Research firm IDC today updated its tablet shipments forecast to reflect the growing popularity of low-cost tablets coming from the Android camp.
IDC now predicts that Android tablets will overtake the iPad in terms of volume during the course of 2013.
The firm pegged Apple’s share of the global tablet market in 2012 at 51 percent, with Android-driven tablets accounting for 41.5 percent of shipments. The new forecast calls for Android’s share hitting a peak of 48.8 percent in 2013, mostly at the expense of Apple’s iOS predicted to drop down to 46 percent this year.
But why stop there, IDC futurists project tablet shipments nearly four years into the future: in 2017, they expect Android to own 46 percent of the market, with the iPad dropping to a 43.5 percent share.
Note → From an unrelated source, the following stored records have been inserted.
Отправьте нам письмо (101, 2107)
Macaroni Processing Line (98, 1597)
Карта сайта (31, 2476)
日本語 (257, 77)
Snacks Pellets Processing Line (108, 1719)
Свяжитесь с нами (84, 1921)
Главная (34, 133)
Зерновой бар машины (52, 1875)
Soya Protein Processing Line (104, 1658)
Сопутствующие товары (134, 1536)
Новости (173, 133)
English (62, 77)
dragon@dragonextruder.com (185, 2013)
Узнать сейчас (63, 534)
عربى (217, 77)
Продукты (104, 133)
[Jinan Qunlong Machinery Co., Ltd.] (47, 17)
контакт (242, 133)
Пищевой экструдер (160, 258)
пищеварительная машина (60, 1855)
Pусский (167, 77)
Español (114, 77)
As we know all too well, Apple isn’t one to blindly pursue market share, as evident in smartphones where it captures three-quarters of industry profits with barely one-tenth of total handset shipments…
According to IDC data, tablet vendors will ship 190.9 million units this year, up from IDC’s previous forecast of 172.4 million units. By the end of 2017, IDC predicts upwards of 350 million tablet shipments.
In case you didn’t get the memo, mainstream buyers are choosing sub-8-inch tablets, with one in every two tablets shipped this quarter below eight inches in screen size.
“In terms of shipments, we expect smaller tablets to continue growing in 2013 and beyond” said IDC analyst Jitesh Ubrani said. “Vendors are moving quickly to compete in this space as consumers realize that these small devices are often more ideal than larger tablets for their daily consumption habits.”
The researchers project that long-term, Windows-based tablets will steal some share from both Google and Apple as these devices grow from just one percent of the market in 2012 to a 7.4 percent share in 2017.
Interestingly, the research firm expects Windows RT growth to remain below three percent during the forecast period.
“Consumers aren’t buying Windows RT’s value proposition, and long term we think Microsoft and its partners would be better served by focusing their attention on improving Windows 8,” IDC said.
Dedicated e-readers such as Amazon’s Kindle will be under lots of pressure as inexpensive smaller tablets gain ground, reducing the e-reader category by an average of fourteen percent between 2013 and 2016. E-reader shipments peaked in 2011 at 26.4 million units and declined to 18.2 million units in 2012.
IDC now expects e-readers to grow only modestly in 2013 and 2014, before beginning a “gradual and permanent decline” beginning in 2015.
I must admit I’m not fond of IDC peering into the crystal ball. For God’s sake, it just amended tablet shipments estimate because these researchers lacked the wisdom to assume that tweener tablets would become popular with ordinary buyers due to attractive price points.
2017 is three years and nine months from now. Three years and nine months ago the tablet market was non-existent. I think neither IDC nor any other research firm has the database, the knowledge and wisdom to accurately predict what the market will look like in such a long timeframe.
And now they’re predicting 2017. Anything can – and will – happen in the next few years.
IDC in November 2012 said that in the race to win the tablet market, Android gained tablet market share during the September quarter while Apple slowed. A month later, the research firm in another report predicted the iPad would maintain its market share dominance throughout 2016.
With tablets now comprising 25 percent of PC sales, it’s of course imperative that Apple remains the market leader, but nobody in their right mind is expecting the company to keep half the market to itself indefinitely – that’s just not how the market works.
Even though Apple was first to market a mainstream tablet which caught competitors on the wrong foot, that gap has been narrowing, even more so with the release of Android 4.0 and Amazon / Google entering the tablet arena with own products.
That’s to be expected in any industry.
Price-wise, Apple’s most affordable iPad is the $329 iPad mini. With everything below $329 up for grabs, rivals are seizing their chance with sub-$200 tablets. And as the market matures, less-pricey tablets will take off in a big way in emerging markets like China, India, Russia and Brazil.
Again, even if Android vendors collectively outship Apple’s iPad (and how could they not?), guess who will be reaping most profits off these devices?
And unlike smartphones, the iPad has an important app advantage, with more than 300,000 applications designed specially for it. Though we lack the official numbers, that number is certainly significantly lower on Android as most apps for Android tablets are basically oversized mobile phone apps.
On top of that, Apple’s broader content ecosystem is second to none.